Völlig erschreckt, wendet sich der Junge vom Mann ab und spricht eine junge Frau an, welche völlig vertieft ein Kreuzworträtsel löst.
„Entschuldigung?“
Keine Reaktion.
„Entschuldigung?“
„Ja, was gibt’s?“ , die Frau schenkt ihm keinen Blickkontakt.
„Siehst du dieses Leck? Es bereitet mir Sorgen. Wenn wir nichts tun, werden wir untergehen.“
Die Frau schielt nach rechts rüber. „Ich sehe da nichts.“
Der Junge ist von ihrer Ignoranz überrascht und wendet sich zu einem älteren Herrn und sagt ihm: „Da ist ein Leck im Boot. Wenn wir nichts tun, gehen wir unter.“
Der älterer Herr antwortet: „Hab keine Angst mein Kind. Das ist nicht das Ende. Unter dem Wasser werden wir erwartet. Die Insel, die alle vergeblich suchen ist nämlich dort.“
„Ich verstehe nicht.“
„Nicht verstehen, glauben mein Kind. Alles was zählt ist, dass wir geliebt und angenommen sind. Der Glaube lässt dich dieses Leck ertragen. Wir werden erlöst werden.“
Der Junge ist verwirrt und seufzt.
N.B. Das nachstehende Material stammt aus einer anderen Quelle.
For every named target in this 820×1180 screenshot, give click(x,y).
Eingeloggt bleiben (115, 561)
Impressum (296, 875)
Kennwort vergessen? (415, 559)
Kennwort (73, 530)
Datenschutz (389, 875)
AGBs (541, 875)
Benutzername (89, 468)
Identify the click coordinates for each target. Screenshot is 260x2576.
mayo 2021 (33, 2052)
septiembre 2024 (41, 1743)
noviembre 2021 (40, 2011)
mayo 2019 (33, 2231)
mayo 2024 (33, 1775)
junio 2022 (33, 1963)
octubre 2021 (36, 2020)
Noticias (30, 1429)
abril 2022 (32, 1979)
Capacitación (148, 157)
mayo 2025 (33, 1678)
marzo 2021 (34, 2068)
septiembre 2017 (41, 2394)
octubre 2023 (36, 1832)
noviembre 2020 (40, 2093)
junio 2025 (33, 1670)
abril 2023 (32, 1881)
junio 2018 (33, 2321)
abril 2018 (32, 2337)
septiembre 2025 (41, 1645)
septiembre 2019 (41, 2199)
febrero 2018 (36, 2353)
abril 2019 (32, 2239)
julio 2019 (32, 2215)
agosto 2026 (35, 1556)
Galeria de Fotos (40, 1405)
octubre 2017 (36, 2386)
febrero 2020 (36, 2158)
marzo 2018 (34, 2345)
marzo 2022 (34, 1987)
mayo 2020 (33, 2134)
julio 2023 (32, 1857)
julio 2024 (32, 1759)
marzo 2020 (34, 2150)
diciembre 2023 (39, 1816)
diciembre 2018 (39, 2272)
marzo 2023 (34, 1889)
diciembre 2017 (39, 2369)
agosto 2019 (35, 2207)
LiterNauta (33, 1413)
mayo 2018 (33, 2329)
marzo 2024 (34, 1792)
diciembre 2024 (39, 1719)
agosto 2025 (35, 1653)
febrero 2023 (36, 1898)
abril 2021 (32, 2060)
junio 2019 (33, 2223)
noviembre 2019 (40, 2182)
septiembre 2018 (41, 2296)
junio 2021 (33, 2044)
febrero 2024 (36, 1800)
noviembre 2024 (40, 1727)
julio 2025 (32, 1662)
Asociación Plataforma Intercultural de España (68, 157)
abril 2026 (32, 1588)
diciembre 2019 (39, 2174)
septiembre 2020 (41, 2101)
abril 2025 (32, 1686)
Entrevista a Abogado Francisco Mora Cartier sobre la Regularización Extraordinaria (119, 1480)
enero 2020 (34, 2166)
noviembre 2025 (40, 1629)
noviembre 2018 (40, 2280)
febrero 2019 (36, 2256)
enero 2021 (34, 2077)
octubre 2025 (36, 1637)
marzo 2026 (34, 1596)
Er versteht die Welt nicht mehr. „Wir haben ein Leck und niemand tut was dagegen“, murmelt er verzweifelt vor sich hin.
„Ich weiß, es ist nicht leicht für dich.“
Der Junge dreht sich um und sieht einen Mann mit Schiebermütze, aufgeknöpftem Hemd und Zahnstocher im Mund. Der Kopf des Mannes ist entspannt an seine verschränkten Arme nach hinten angelehnt. Die Mütze verdeckt einen Großteil seiner Augen. Dieser Mann ist ihm vorher nicht aufgefallen.
„Bitte hilf mir. Niemand kümmert sich um das Leck! Wir werden untergehen!“
Der Mann mit der Schiebermütze rührt sich nicht.
„Hast du denn keine Angst?!“
Der Mann ändert seine Sitzposition und schiebt die Mütze hoch.
„Na klar habe ich das. Aber gegen das Leck können wir nichts tun. Uns fehlen die Mittel dazu. Nutze die Zeit, bevor das Leck fatal wird.“
„Und wie nutze ich meine Zeit?“
„Das musst du entscheiden. Die meisten suchen die Insel, andere wiederum geben die Suche auf und vegetieren auf dem Boot.“
„Du glaubst wir werden sie nicht erreichen?“
Nach einem Zögern, antwortet der Mann: „Ja, und trotzdem sehne ich mich nach ihr“.
„Haben wir denn keine Karte?“
„Nein. Keine Karte, kein Kompass. Wir wissen nicht wo die Insel liegt. Es gibt nicht einmal jemanden, der von seiner Erfahrung auf der Insel berichtet hat. Die Insel ist wie ein Mythos, den alle weitererzählen. Ich für meinen Teil zweifel an ihrer Existenz.“ Die glücklich klingende Stimmlage des Mannes überdeckt seinen Frust.
Der Junge ist schockiert: „Warum springen wir dann nicht von Bord? Wozu auf das Ende warten? Wozu auf diesem Boot vegetieren? Das hat doch alles keinen Sinn!“
„Erstens hält dich dein Überlebenstrieb davon ab. Zweitens kann ich mit der Annahme, dass es keine Insel gibt falsch liegen. Hoffentlich liege ich falsch.“
„Danke für die tolle Aufmunterung.“, sagt der Junge ironisch.
Der Mann muss schmunzeln.
„Hast du eine alternative Ansicht? Willst du dir lieber einreden es gäbe eine Insel, einen Rettungsring oder das Leck repariere sich von selbst? Obwohl nichts dafür zu sprechen scheint?“ , sein ironisch wütender Ton erlischt. „Auch wenn sie unschön ist, halte ich sie für überzeugend. Du doch auch.“
„Wie kannst du nur die Zeit auf dem Boot ertragen?“
„Indem ich nicht dagegen ankämpfe, indem ich es hinnehme. Ich ruder gar nicht erst, sondern lasse mich vom Strom treiben. Ich achte auf meine Gefühle und denke nicht zu viel über das Leck nach. Doch manchmal lassen sich die Sorgen und Ängste nicht vermeiden.. Manchmal verzweifel auch ich. Nachts schnappe ich mir gelegentlich die Paddel und fange an zu rudern, ohne zu wissen wohin. Ich ruder und ruder, bis meine Arme brennen. Meine Seele schreit auf und ich überlege von Bord zu springen. Dennoch tue ich es nicht. Am nächsten Tag folgt ein unangenehmer Muskelkater. Letztendlich glaube ich, dass niemand diese Bürde auf dem Boot heroisch tragen kann. Aber was weiß ich schon? Ob es eine Insel gibt oder nicht, vielleicht können wir unabhängig davon eine schöne Zeit auf dem Boot haben.“
Das Gesicht des Jungen zeigt eine Mischung aus Trauer, Enttäuschung und Frust.
„Jetzt schmolle doch nicht so. Nimm das Ganze mit Humor. Genieße mit mir die Sonne und das Meer. Was haben wir denn besseres zu tun?“
Der Junge gesellt sich zum Mann und sie haben einen schönen Tag.